_Assignment:_ In the entries below, find the line with "Task: Click the empty left sidebar panel" and the line with "You are a computer-use agent. Screen dimensions: 513x289". Reproduce those two lines and every line between them exactly, and nothing more.

** Opening Exercise inputs block **

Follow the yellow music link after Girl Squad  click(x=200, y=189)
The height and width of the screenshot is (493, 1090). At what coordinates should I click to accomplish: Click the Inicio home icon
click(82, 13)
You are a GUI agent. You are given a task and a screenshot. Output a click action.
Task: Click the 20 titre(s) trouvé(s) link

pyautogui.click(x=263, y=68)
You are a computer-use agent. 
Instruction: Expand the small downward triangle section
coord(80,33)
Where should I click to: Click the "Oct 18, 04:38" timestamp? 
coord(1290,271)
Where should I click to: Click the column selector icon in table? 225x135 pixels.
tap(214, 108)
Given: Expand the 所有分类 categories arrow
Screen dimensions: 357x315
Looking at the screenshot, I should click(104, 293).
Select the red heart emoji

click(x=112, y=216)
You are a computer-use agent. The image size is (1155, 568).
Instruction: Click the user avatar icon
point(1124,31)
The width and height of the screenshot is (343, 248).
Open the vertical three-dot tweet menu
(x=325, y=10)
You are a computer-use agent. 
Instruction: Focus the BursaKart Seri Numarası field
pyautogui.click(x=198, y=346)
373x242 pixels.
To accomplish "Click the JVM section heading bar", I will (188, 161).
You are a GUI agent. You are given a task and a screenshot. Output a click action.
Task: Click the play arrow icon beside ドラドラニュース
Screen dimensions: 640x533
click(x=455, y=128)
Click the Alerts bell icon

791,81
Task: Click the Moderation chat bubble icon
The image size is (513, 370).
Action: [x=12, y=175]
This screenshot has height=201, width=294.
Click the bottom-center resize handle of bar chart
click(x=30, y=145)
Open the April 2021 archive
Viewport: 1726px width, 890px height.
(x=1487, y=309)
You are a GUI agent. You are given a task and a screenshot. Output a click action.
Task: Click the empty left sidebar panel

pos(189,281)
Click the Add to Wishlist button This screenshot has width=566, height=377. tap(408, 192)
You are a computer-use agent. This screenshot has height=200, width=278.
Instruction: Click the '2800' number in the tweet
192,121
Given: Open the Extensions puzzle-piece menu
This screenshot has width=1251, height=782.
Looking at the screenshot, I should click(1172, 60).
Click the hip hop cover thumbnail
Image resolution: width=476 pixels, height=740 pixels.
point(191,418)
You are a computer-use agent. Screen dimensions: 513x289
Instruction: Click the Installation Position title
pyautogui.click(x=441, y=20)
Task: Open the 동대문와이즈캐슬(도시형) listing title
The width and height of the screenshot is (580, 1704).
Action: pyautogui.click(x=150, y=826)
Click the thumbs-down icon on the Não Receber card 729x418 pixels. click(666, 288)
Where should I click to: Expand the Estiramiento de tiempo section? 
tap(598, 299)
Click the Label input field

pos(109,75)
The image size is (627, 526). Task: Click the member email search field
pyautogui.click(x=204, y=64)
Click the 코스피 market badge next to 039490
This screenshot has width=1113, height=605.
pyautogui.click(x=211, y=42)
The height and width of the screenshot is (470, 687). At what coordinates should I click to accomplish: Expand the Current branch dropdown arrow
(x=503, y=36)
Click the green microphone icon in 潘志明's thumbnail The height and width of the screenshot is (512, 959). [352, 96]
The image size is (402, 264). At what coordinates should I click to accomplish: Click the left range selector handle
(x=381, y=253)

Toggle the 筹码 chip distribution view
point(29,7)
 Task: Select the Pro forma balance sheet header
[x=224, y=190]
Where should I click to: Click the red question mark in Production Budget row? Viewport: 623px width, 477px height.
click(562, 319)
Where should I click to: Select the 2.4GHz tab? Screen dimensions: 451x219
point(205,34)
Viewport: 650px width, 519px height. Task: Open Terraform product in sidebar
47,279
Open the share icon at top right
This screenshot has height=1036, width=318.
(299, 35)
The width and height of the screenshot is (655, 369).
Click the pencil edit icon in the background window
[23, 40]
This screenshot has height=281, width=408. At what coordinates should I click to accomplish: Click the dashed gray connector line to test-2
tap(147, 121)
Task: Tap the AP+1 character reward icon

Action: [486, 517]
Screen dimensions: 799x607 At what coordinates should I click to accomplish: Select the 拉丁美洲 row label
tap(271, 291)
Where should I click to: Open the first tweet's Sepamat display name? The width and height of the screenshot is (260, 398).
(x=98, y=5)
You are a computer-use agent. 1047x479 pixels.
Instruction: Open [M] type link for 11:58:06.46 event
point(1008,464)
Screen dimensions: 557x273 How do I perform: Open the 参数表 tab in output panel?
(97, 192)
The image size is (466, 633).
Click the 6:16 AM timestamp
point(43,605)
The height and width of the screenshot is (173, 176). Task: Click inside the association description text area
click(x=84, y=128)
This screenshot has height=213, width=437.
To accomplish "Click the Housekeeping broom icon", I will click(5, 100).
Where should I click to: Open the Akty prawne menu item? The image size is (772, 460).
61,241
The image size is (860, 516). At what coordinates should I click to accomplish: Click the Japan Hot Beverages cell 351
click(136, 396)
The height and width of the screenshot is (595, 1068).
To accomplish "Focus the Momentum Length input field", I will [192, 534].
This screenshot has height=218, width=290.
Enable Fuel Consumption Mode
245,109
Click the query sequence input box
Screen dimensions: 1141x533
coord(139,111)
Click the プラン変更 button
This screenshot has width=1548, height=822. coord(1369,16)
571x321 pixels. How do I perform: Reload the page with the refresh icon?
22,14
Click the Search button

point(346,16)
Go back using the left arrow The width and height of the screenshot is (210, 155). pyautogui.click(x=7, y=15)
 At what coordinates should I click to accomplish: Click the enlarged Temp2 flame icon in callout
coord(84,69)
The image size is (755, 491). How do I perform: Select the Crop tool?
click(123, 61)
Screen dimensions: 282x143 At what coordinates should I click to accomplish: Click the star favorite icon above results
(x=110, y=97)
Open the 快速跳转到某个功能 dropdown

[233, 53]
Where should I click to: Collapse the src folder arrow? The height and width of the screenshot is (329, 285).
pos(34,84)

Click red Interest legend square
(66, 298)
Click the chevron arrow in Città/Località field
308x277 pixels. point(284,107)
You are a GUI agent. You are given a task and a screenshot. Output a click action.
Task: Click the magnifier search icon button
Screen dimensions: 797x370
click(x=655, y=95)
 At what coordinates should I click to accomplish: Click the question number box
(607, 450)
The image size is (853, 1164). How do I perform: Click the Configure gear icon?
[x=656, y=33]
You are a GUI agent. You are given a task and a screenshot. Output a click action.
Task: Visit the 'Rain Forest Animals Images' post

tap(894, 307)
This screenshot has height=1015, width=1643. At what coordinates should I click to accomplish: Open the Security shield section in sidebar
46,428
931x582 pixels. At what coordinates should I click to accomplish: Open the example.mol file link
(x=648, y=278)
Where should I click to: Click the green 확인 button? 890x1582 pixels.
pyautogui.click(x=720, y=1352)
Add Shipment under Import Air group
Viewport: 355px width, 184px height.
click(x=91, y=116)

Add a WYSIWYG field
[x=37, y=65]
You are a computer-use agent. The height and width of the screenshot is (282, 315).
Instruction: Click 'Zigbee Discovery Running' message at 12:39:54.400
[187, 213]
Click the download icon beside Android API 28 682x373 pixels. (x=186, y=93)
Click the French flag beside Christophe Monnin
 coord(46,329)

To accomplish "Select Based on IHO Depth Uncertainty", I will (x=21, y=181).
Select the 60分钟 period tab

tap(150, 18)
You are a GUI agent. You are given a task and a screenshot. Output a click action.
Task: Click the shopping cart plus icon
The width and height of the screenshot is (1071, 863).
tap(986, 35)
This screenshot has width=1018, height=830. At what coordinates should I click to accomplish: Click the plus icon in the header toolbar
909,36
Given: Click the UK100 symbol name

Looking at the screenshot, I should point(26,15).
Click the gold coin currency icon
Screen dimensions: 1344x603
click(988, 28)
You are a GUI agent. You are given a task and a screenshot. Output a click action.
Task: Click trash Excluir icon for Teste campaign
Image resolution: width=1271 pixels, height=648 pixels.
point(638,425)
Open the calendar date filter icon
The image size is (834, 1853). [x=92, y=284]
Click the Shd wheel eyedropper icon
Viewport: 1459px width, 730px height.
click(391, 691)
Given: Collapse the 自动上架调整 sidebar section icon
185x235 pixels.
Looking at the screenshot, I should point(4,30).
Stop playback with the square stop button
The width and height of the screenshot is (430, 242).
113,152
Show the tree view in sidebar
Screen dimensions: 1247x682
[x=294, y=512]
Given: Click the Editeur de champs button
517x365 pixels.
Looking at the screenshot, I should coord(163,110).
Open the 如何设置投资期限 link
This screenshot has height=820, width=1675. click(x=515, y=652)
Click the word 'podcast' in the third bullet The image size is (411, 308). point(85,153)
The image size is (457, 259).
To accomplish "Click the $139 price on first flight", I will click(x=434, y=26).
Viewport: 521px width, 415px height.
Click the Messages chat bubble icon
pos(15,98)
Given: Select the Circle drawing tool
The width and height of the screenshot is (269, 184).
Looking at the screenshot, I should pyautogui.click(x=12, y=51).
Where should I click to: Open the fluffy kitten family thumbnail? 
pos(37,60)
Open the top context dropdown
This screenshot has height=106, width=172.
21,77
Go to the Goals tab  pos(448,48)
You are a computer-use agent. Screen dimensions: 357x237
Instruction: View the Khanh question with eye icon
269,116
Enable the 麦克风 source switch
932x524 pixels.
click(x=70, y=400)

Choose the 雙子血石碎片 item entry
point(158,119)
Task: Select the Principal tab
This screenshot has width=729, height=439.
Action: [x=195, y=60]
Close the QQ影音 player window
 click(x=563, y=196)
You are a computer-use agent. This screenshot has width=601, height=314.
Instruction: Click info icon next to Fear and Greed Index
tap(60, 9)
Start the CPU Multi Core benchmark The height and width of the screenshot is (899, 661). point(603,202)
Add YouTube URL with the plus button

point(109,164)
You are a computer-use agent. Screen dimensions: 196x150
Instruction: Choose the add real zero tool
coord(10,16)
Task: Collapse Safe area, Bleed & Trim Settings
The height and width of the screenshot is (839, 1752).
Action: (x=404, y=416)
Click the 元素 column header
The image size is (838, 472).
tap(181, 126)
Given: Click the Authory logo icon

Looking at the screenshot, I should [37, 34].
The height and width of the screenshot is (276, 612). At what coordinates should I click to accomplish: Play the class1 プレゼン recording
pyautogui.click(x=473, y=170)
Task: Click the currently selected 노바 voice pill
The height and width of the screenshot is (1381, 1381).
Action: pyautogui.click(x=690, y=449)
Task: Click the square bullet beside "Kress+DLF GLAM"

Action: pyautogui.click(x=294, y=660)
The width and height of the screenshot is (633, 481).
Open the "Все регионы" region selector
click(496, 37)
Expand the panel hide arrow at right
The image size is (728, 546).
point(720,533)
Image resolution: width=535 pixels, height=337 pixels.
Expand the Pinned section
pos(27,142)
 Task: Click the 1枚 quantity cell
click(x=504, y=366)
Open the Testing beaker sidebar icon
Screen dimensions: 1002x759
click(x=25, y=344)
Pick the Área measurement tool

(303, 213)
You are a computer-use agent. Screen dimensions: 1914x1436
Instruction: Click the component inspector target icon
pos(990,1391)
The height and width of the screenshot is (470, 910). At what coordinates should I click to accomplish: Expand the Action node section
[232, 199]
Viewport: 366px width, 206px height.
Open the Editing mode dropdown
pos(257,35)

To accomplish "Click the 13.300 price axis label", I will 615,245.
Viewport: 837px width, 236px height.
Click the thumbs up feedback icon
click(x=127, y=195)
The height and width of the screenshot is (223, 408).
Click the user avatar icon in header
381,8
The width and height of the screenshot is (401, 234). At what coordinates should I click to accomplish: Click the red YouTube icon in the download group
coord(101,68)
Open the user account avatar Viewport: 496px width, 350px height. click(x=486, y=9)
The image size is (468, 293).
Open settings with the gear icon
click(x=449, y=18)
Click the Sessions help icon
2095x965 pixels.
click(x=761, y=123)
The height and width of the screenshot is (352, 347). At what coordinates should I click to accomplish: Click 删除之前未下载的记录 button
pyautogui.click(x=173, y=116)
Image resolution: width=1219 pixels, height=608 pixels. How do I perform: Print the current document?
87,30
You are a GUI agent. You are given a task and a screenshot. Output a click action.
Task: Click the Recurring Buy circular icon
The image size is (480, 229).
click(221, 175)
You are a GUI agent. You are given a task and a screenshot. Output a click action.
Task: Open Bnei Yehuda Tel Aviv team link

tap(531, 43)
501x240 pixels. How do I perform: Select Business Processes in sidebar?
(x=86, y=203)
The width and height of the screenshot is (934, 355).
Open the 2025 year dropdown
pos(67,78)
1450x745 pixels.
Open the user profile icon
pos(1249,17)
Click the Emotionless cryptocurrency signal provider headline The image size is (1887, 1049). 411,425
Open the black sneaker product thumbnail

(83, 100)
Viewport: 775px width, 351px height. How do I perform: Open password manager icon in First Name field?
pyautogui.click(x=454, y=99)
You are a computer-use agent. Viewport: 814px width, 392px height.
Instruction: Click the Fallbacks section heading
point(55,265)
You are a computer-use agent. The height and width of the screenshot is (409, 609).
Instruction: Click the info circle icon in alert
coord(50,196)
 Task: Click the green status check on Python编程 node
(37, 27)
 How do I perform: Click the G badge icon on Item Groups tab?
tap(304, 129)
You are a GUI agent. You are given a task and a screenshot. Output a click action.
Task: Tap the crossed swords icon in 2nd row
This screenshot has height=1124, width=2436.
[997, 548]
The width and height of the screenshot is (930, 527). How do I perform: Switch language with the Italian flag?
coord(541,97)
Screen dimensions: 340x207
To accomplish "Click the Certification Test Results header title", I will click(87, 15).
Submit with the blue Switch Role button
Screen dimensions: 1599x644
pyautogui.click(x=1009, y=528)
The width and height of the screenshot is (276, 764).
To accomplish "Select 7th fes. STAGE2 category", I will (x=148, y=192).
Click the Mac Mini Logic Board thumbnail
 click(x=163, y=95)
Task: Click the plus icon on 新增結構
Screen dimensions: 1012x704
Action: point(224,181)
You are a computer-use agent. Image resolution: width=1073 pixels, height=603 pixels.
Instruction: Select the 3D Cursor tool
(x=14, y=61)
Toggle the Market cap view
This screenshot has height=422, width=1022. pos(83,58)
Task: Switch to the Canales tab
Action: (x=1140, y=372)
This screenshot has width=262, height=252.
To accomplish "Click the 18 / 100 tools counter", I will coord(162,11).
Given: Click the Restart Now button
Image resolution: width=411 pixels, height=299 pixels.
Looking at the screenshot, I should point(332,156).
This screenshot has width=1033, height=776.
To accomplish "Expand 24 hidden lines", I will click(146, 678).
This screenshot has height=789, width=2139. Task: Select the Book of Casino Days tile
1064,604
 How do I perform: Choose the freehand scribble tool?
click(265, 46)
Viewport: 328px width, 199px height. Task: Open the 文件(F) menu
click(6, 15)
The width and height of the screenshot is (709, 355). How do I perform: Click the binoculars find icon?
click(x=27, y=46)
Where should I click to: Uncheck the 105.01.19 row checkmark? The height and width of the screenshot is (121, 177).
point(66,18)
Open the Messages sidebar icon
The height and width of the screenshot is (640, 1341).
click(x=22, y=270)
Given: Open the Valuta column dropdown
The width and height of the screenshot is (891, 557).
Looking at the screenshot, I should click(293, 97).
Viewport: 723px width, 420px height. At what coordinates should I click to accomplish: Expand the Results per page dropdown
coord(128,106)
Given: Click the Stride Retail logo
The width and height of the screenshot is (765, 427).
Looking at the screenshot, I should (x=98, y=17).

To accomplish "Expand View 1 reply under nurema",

** Closing Exercise inputs block **

_Task output:_
Task: Click the empty left sidebar panel

pos(189,281)
Click the Add to Wishlist button This screenshot has width=566, height=377. tap(408, 192)
You are a computer-use agent. This screenshot has height=200, width=278.
Instruction: Click the '2800' number in the tweet
192,121
Given: Open the Extensions puzzle-piece menu
This screenshot has width=1251, height=782.
Looking at the screenshot, I should click(1172, 60).
Click the hip hop cover thumbnail
Image resolution: width=476 pixels, height=740 pixels.
point(191,418)
You are a computer-use agent. Screen dimensions: 513x289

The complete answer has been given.